Something to look forward to: Gamescom 2024 just wrapped up, and Insider Gaming’s Tom Henderson had some interesting insights and opinions regarding Sony’s future in the handheld gaming market. For those considering purchasing a portable console, Henderson said, “Save your money a little longer.”
His tweet was about the many improvements he saw at Gamescom that would be coming to portables from manufacturers like Asus, MSI, and Valve. However, someone asked him if there were any hints that Sony would release a “dedicated” handheld.
Henderson says that the success of the PlayStation Portal has led Sony to start paying close attention to the portable gaming market. While his opinion on the matter doesn’t mean that Sony is working on a new handheld, it does remind us that it is past due for a true PlayStation-branded handheld. The Portal is fine for someone who already owns a PS5, but it’s not an attractive proposition for someone looking for a standalone portable game player.
Almost everyone at Gamescom gave interesting hardware discussions about handhelds. My hunch is that you should save your money a little longer if you’re planning to buy one. It seems like a lot more options and improvements are coming soon (not sure on exact timelines).
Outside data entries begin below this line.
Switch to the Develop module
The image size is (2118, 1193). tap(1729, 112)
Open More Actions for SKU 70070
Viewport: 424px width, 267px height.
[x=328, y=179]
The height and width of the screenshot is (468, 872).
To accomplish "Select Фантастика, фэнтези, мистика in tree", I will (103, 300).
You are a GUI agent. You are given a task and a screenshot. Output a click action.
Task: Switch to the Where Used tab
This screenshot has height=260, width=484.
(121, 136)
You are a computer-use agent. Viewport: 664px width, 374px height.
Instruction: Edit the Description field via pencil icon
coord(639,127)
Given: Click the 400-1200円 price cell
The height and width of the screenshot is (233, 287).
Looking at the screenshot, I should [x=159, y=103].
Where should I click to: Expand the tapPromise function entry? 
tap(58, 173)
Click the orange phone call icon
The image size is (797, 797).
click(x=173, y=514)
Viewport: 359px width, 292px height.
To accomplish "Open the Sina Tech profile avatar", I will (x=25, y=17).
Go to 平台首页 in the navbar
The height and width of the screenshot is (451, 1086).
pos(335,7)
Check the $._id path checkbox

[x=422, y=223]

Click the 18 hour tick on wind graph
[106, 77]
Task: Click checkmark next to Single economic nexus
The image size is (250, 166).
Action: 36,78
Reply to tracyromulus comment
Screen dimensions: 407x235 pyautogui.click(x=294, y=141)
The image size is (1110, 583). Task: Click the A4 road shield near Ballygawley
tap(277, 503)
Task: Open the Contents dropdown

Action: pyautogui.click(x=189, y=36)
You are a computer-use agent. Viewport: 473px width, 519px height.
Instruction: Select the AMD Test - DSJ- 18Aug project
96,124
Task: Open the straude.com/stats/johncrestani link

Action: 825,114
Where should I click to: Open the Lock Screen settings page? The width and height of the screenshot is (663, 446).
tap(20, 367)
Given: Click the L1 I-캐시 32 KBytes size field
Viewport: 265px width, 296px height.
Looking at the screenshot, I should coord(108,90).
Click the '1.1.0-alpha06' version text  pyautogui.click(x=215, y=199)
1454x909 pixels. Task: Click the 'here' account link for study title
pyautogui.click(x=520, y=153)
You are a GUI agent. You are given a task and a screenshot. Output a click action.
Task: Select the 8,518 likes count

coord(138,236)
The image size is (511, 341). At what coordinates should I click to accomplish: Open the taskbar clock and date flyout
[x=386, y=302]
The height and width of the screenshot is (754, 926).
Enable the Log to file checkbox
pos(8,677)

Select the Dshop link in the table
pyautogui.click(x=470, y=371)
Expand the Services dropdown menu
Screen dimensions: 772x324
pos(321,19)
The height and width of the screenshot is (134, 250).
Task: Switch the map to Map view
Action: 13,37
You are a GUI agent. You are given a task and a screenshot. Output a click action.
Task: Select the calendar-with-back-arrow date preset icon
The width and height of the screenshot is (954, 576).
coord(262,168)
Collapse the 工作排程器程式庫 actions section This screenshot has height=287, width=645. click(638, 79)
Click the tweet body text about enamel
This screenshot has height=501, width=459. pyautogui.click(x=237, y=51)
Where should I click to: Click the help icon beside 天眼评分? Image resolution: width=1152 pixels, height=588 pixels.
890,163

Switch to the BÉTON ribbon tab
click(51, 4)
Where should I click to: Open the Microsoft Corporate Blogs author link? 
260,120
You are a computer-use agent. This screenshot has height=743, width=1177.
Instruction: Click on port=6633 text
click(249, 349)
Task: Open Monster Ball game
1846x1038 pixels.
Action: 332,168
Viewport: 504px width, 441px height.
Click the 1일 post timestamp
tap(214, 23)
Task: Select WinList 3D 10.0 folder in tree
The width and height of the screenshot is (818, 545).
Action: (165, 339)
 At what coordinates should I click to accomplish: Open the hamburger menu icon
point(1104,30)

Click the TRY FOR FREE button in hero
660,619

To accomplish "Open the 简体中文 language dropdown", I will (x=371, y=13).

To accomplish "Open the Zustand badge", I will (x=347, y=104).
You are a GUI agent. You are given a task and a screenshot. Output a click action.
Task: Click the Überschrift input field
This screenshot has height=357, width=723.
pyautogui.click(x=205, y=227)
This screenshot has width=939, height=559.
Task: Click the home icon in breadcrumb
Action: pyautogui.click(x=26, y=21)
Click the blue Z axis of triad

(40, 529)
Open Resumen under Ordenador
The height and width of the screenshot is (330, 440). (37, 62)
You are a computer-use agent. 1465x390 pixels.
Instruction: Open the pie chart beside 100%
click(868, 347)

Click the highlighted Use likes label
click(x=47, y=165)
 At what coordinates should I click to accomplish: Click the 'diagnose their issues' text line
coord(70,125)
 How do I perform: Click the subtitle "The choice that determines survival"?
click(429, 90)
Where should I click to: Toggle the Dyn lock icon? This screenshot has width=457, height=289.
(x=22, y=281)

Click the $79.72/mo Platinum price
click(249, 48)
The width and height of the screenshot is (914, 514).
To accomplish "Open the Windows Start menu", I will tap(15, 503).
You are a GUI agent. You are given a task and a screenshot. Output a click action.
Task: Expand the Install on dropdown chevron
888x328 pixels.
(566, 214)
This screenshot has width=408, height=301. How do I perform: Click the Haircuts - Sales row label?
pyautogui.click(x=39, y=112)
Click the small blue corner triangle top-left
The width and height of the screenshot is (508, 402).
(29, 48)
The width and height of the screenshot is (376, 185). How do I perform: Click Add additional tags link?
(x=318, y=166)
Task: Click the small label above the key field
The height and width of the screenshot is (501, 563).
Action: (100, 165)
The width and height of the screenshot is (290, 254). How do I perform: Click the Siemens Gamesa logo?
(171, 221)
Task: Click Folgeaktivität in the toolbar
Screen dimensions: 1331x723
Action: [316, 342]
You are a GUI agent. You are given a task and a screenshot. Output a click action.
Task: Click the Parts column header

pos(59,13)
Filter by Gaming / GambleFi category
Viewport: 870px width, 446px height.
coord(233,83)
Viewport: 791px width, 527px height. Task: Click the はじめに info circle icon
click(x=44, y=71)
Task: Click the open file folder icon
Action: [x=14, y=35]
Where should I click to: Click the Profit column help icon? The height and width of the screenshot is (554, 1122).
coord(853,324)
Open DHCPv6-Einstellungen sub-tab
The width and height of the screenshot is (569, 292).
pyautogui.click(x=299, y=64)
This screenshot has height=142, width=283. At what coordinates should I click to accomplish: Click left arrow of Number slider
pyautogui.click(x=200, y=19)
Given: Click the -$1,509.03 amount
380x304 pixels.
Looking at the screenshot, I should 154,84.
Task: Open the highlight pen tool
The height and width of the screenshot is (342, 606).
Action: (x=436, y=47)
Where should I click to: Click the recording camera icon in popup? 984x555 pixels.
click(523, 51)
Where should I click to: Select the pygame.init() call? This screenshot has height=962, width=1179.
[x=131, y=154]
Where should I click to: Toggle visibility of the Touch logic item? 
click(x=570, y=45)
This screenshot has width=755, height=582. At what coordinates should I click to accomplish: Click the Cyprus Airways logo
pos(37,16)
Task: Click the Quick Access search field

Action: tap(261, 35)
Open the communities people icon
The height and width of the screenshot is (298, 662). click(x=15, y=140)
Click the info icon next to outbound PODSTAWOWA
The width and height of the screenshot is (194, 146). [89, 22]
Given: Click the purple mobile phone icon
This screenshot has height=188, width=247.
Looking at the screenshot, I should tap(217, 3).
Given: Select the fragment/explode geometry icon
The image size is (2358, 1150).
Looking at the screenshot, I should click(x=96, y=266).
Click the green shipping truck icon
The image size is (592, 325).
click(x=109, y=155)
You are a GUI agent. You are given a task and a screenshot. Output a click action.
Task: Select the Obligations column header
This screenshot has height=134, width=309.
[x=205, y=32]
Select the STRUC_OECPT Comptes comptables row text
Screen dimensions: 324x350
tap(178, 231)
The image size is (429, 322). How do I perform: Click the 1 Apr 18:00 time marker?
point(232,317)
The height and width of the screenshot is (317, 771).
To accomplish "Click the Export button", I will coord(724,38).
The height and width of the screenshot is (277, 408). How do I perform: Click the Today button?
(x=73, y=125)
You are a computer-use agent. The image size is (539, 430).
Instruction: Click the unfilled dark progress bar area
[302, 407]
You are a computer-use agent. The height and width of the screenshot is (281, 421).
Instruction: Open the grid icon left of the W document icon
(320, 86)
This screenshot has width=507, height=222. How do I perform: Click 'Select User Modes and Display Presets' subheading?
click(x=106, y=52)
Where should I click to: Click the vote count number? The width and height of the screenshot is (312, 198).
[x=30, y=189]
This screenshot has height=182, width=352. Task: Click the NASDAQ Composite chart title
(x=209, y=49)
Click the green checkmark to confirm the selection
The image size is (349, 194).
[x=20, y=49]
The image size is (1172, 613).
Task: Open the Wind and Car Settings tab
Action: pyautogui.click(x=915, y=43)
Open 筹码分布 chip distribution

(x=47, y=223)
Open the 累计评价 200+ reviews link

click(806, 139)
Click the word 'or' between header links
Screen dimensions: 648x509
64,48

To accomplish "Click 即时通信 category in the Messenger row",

– Tom Henderson (@_Tom_Henderson_) August 25, 2024
The PlayStation Portal was very successful and they are paying very close attention to the current handheld market 🙂
– Tom Henderson (@_Tom_Henderson_) August 25, 2024
Sony’s relationship with handhelds has been almost a sidenote in the company’s history. The PlayStation Portable, better known as the PSP, launched in 2004 for $250 and was a great albeit expensive alternative to Nintendo’s $100 Game Boy Advance, which launched a few years before. Sony spent much time and money improving the PSP with no fewer than three hardware iterations over its 10-year run. It also produced two spin-offs of the PSP – the PSP Go and the PSP Street – but both suffered from a lack of interest.
The PlayStation Vita came along in 2011 but did not attract as much attention from PlayStation fans. Its lackluster sales were a direct result of the $250 machine finding itself in competition with an entirely new (to Sony) category of gaming device–the smartphone. Everyone had a phone, and the games for them were much cheaper than Sony’s Vita titles. Regardless, the Vita held its own for eight years, but Sony only updated the hardware once.
While Sony enjoyed overlapping sales of the PSP and Vita between 2011 and 2014, it had no replacement planned when it discontinued the Vita in 2019, leaving the company with no foothold in the portable gaming market for four years. It wasn’t until mid-spring 2023 that Sony finally announced “Project Q,” subsequently released as the PlayStation Portal last year.
Unlike the PSP and Vita, the Portal was not a standalone game player. Instead, Sony decided to make it a PlayStation 5 accessory. The Portal was essentially a PS5 controller with a secondary display attached. In other words, the $200 device streams content from a $500 PlayStation console wirelessly rather than having a built-in disc or cartridge reader, making the cost of entry $700. It was a considerable risk on many levels.
Having been a long-time Remote Play user, I was unconvinced that Portal had a shot at selling. Since its inception in 2006, Remote Play was never a great alternative to playing games natively, even with high-speed internet. Latency was always an issue, and stuttery performance also hampered the experience.
However, in the lead-up to the Portal’s release, I noticed that Sony had significantly improved Remote Play. While it is still sketchy when trying to play over the internet from another location, it runs smoothly when the two devices run on the same network.
This performance enhancement is likely because Sony quietly added a quasi-ad-hoc mode to the Remote Play app. While the company has never mentioned this feature, I recently confirmed it exists when using Remote Play on my MacBook. The internet went out, but the game continued as if nothing was wrong. In the past, no internet meant no Remote Play.
Still, even with the improvements to the app, players are tethered to their console, which is not ideal for PS5 owners and is a deal breaker for everyone else. With an entirely new handheld market just starting to gear up for war, it might be the right time for Sony to make a move and offer a portable alternative that suits everyone, not just PS5 owners.